*WHAT YOU ARE ASKED TO DO*. Print the following entries without any change.

*RECORDS*.
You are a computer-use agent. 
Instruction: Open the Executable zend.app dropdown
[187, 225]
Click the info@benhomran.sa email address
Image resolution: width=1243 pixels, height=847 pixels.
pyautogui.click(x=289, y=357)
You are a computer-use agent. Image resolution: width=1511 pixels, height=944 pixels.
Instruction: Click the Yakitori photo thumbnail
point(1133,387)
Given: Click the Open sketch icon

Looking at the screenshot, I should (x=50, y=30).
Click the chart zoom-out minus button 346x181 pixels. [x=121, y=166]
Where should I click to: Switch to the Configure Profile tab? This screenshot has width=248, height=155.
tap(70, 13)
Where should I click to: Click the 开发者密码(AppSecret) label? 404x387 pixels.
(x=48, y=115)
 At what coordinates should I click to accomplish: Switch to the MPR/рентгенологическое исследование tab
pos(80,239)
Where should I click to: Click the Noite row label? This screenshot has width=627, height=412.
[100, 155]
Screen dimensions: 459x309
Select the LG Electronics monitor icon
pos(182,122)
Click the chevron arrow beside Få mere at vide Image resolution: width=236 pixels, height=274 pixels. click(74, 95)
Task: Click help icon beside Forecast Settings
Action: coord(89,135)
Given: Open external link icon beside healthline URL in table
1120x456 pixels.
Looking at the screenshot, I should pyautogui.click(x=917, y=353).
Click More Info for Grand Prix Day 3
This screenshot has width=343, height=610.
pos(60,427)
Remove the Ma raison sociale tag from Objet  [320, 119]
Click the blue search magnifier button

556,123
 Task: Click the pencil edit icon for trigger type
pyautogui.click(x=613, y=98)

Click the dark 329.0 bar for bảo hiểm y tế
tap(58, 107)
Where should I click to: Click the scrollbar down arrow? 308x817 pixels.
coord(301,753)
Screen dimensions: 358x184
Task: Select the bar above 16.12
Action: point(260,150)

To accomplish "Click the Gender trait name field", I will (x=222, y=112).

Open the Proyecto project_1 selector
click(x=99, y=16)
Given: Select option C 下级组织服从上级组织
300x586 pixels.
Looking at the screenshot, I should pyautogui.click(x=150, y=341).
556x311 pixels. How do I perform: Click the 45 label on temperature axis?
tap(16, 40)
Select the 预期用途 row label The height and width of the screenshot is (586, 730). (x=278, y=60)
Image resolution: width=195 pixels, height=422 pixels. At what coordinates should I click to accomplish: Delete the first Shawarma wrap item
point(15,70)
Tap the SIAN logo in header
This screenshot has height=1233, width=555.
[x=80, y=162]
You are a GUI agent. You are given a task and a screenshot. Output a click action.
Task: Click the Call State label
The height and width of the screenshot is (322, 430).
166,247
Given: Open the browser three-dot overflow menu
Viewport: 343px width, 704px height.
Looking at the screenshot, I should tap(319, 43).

*RESPONSE TO THIS TASK*.
You are a computer-use agent. 
Instruction: Open the Executable zend.app dropdown
[187, 225]
Click the info@benhomran.sa email address
Image resolution: width=1243 pixels, height=847 pixels.
pyautogui.click(x=289, y=357)
You are a computer-use agent. Image resolution: width=1511 pixels, height=944 pixels.
Instruction: Click the Yakitori photo thumbnail
point(1133,387)
Given: Click the Open sketch icon

Looking at the screenshot, I should (x=50, y=30).
Click the chart zoom-out minus button 346x181 pixels. [x=121, y=166]
Where should I click to: Switch to the Configure Profile tab? This screenshot has width=248, height=155.
tap(70, 13)
Where should I click to: Click the 开发者密码(AppSecret) label? 404x387 pixels.
(x=48, y=115)
 At what coordinates should I click to accomplish: Switch to the MPR/рентгенологическое исследование tab
pos(80,239)
Where should I click to: Click the Noite row label? This screenshot has width=627, height=412.
[100, 155]
Screen dimensions: 459x309
Select the LG Electronics monitor icon
pos(182,122)
Click the chevron arrow beside Få mere at vide Image resolution: width=236 pixels, height=274 pixels. click(74, 95)
Task: Click help icon beside Forecast Settings
Action: coord(89,135)
Given: Open external link icon beside healthline URL in table
1120x456 pixels.
Looking at the screenshot, I should pyautogui.click(x=917, y=353).
Click More Info for Grand Prix Day 3
This screenshot has width=343, height=610.
pos(60,427)
Remove the Ma raison sociale tag from Objet  [320, 119]
Click the blue search magnifier button

556,123
 Task: Click the pencil edit icon for trigger type
pyautogui.click(x=613, y=98)

Click the dark 329.0 bar for bảo hiểm y tế
tap(58, 107)
Where should I click to: Click the scrollbar down arrow? 308x817 pixels.
coord(301,753)
Screen dimensions: 358x184
Task: Select the bar above 16.12
Action: point(260,150)

To accomplish "Click the Gender trait name field", I will (x=222, y=112).

Open the Proyecto project_1 selector
click(x=99, y=16)
Given: Select option C 下级组织服从上级组织
300x586 pixels.
Looking at the screenshot, I should pyautogui.click(x=150, y=341).
556x311 pixels. How do I perform: Click the 45 label on temperature axis?
tap(16, 40)
Select the 预期用途 row label The height and width of the screenshot is (586, 730). (x=278, y=60)
Image resolution: width=195 pixels, height=422 pixels. At what coordinates should I click to accomplish: Delete the first Shawarma wrap item
point(15,70)
Tap the SIAN logo in header
This screenshot has height=1233, width=555.
[x=80, y=162]
You are a GUI agent. You are given a task and a screenshot. Output a click action.
Task: Click the Call State label
The height and width of the screenshot is (322, 430).
166,247
Given: Open the browser three-dot overflow menu
Viewport: 343px width, 704px height.
Looking at the screenshot, I should tap(319, 43).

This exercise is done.